Likewise the 15th as the water behind the green played as much a part of things, helped by some new-found rough skirting the fairway, as its more-famous sibling at the front of the green.
The Masters website and App
Back in the day we used to watch the very odd shot on the front nine before tucking into the back nine. These days we can watch every shot going. We had this in 2019 and it was a stunning addition to our viewing habits and it continued to be our faithful ally throughout four long days. There’s a lot of money behind the Masters but even still this is a fantastic addition to any major and, this year, we also had drone footage to give us an idea of the scale and routing of the place.
Even the most dedicated Masters aficionado should have learnt something about Augusta this year.
International golf is in a great place
Early in the week Cameron Smith was confused with one of the amateurs, come the end of it he made Masters history by becoming the first player to shoot in the 60s for all four rounds. There’s always a bit of snobbishness towards non-American players which isn’t helped by the biennial defeat to the Americans in the Presidents Cup.
Then you get to watch Smith and Sungjae Im, both tied second, play for four days on the grandest stage and opinions quickly change. You might have won on the PGA Tour but this is the Masters and now we’ll take you seriously. It was also a cracking week for Dylan Frittelli, CT Pan and Abraham Ancer.
God bless Bernhard Langer
The man is a phenomenon.
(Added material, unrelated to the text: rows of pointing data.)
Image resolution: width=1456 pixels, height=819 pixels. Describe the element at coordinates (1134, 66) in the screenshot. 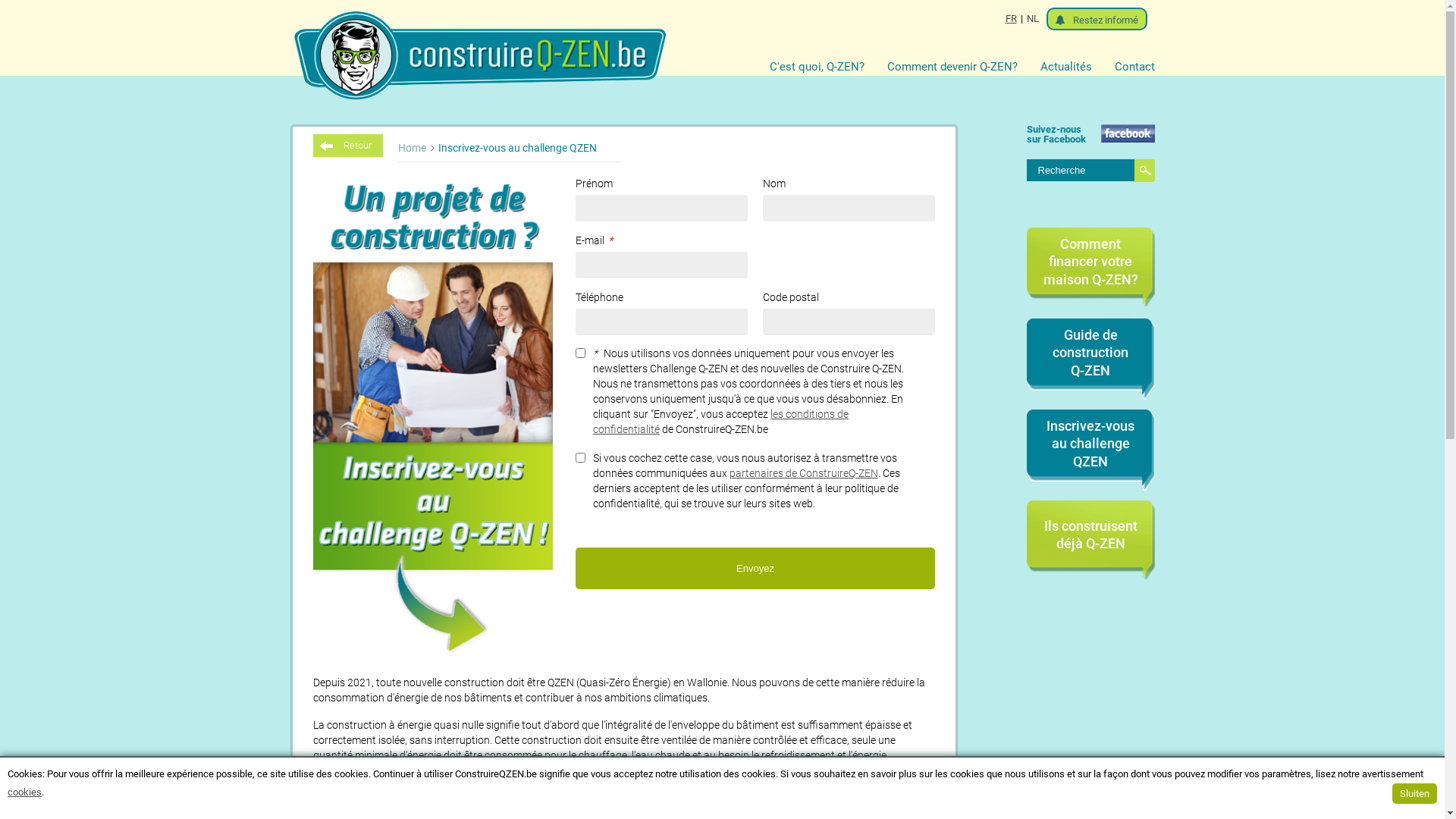

I see `'Contact'` at that location.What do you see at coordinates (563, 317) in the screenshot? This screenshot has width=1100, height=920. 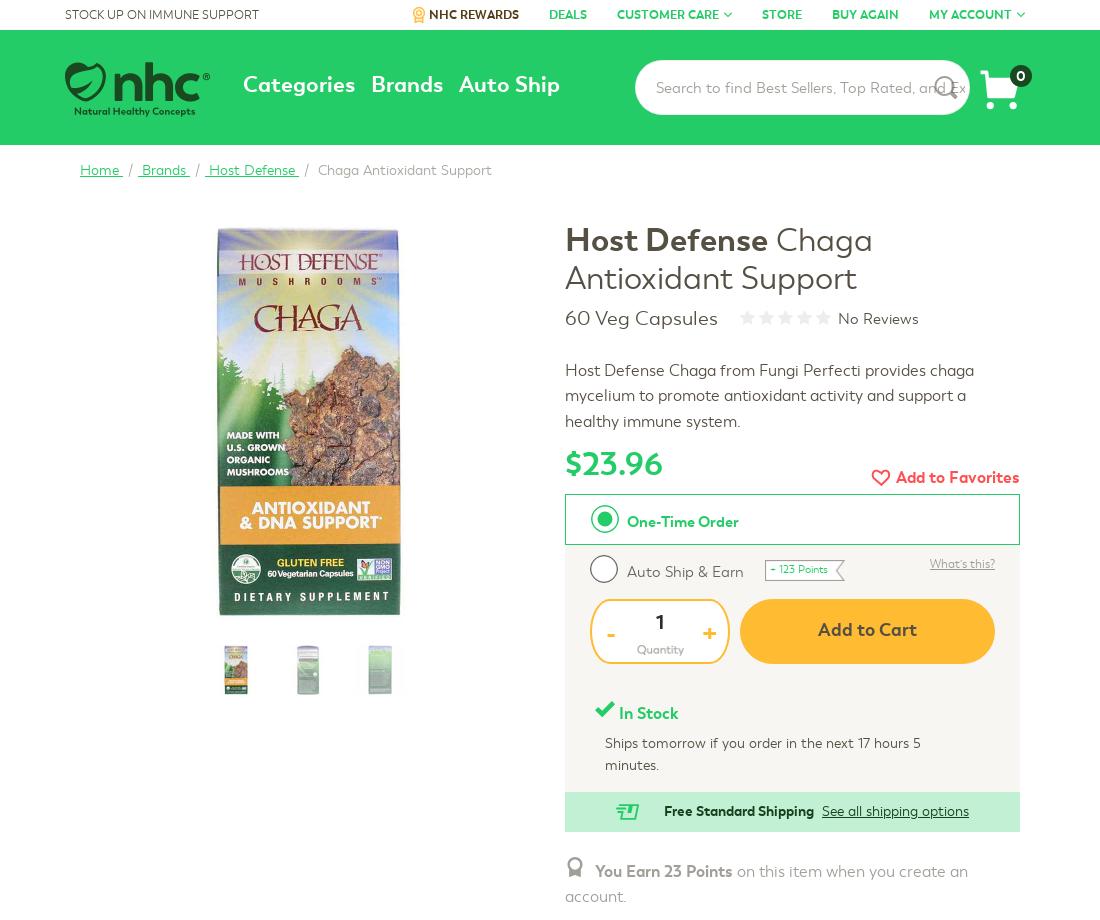 I see `'60 Veg Capsules'` at bounding box center [563, 317].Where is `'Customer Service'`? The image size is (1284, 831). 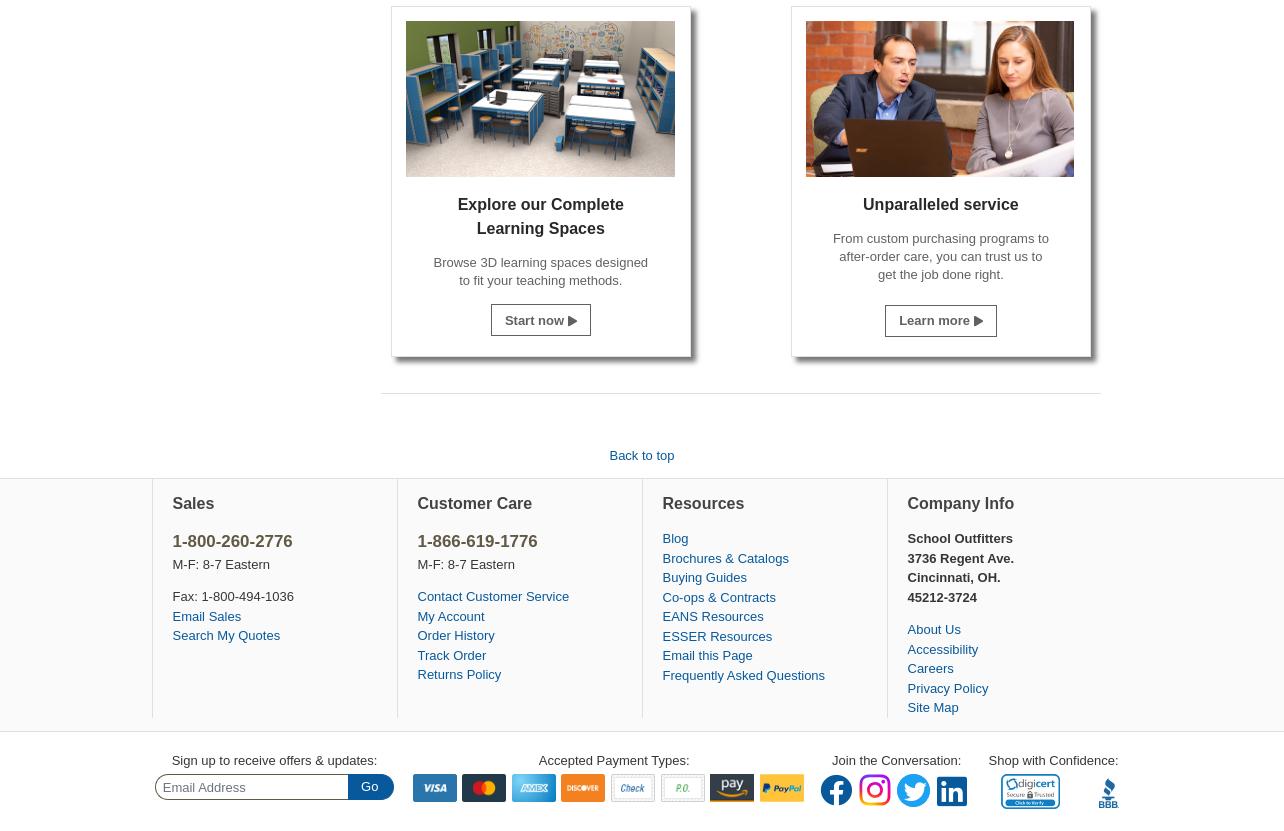 'Customer Service' is located at coordinates (515, 596).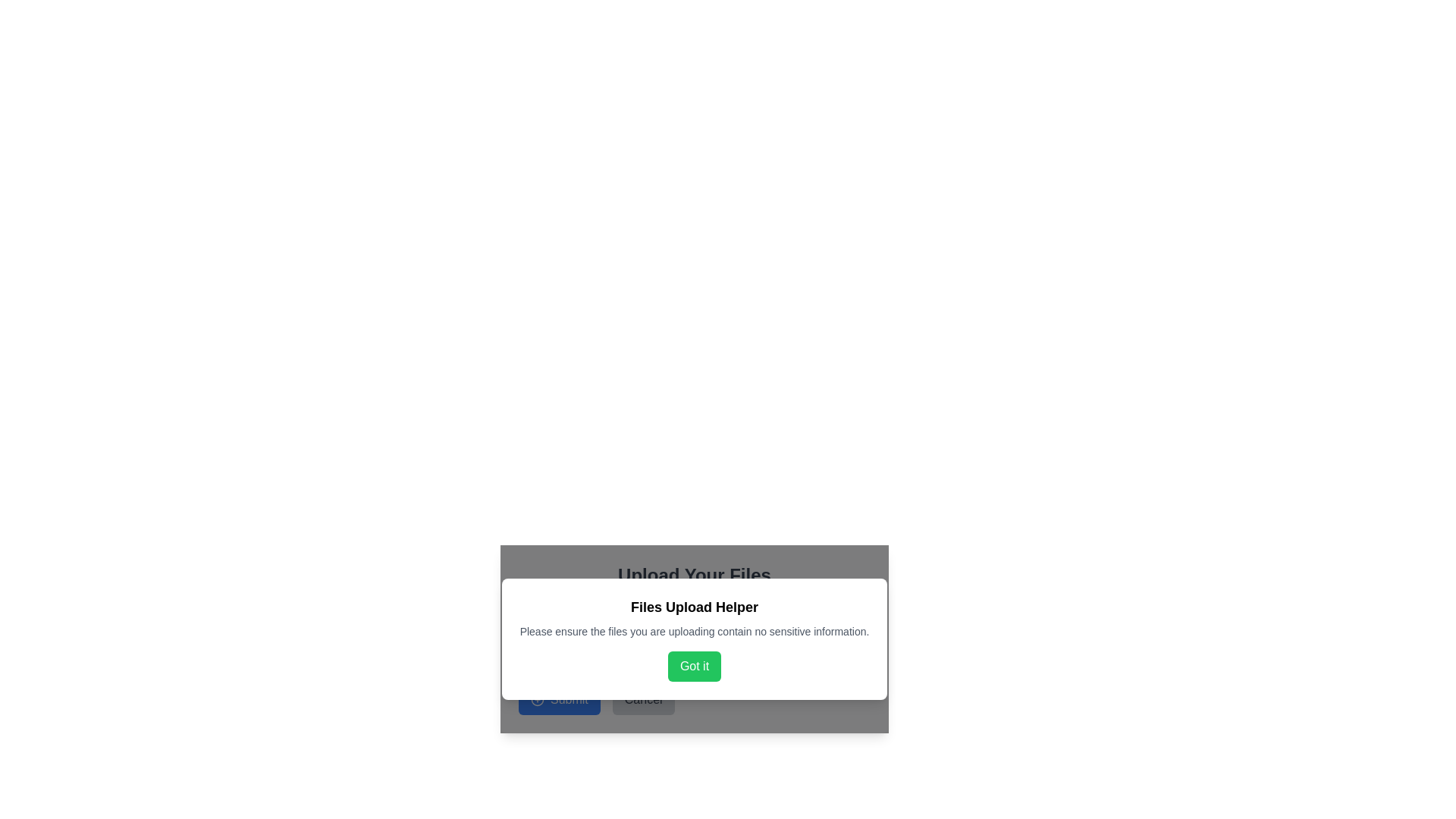 The image size is (1456, 819). Describe the element at coordinates (694, 639) in the screenshot. I see `information provided in the 'Files Upload Helper' modal dialog, which contains a bold header and descriptive text, followed by the green button labeled 'Got it'` at that location.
People talk about bodies breaking down in their 40s but the German is now 63. This was a slog of a course and a week hampered by the weather and he emerged from it with a three-under total.
In his first round he hit a wooden club 23 times and was still round in 68. In round three he had to watch Rory McIlroy thump it 80 past him, on Sunday he had Bryson DeChambeau for company – he outscored him 71-73.
This was an education in grit and course management and, for someone who has had countless battles with the yips, he finished the week in T5 for putting.
The 5 Worst Things About The Masters 2020
The Rain Delay
It required a huge effort to get the job done in four days, and Augusta National deserves huge credit for that.
When you have quick turnarounds and two-tee starts, however, a lot of the build-up and anticipation is lost.
No-one’s fault, just Mother Nature.
Yes, yes, play the ball as it lies and all that, but the pre tournament rain rather made getting a mud ball a bit of a lottery at times.
We were never likely to see lift, clean and place at Augusta National, were we, but would it have been so bad?
As annoying as they are with their little chairs and happy faces, how this year’s Masters missed those famous roars that reverberate around the pines and help make it such a special tournament.
Next year, maybe.
The foliage, sadly, just wasn’t as beautiful in November.
Augusta still looked glorious, it does even when there’s snow on the course. However, roll on April when all the brilliant colours will return.
A Back-Nine Scrap
The 2020 Masters won’t be remembered as a classic. Dustin Johnson spoilt things – at least for the neutrals.
It’s a compliment, of course, for he was excellent.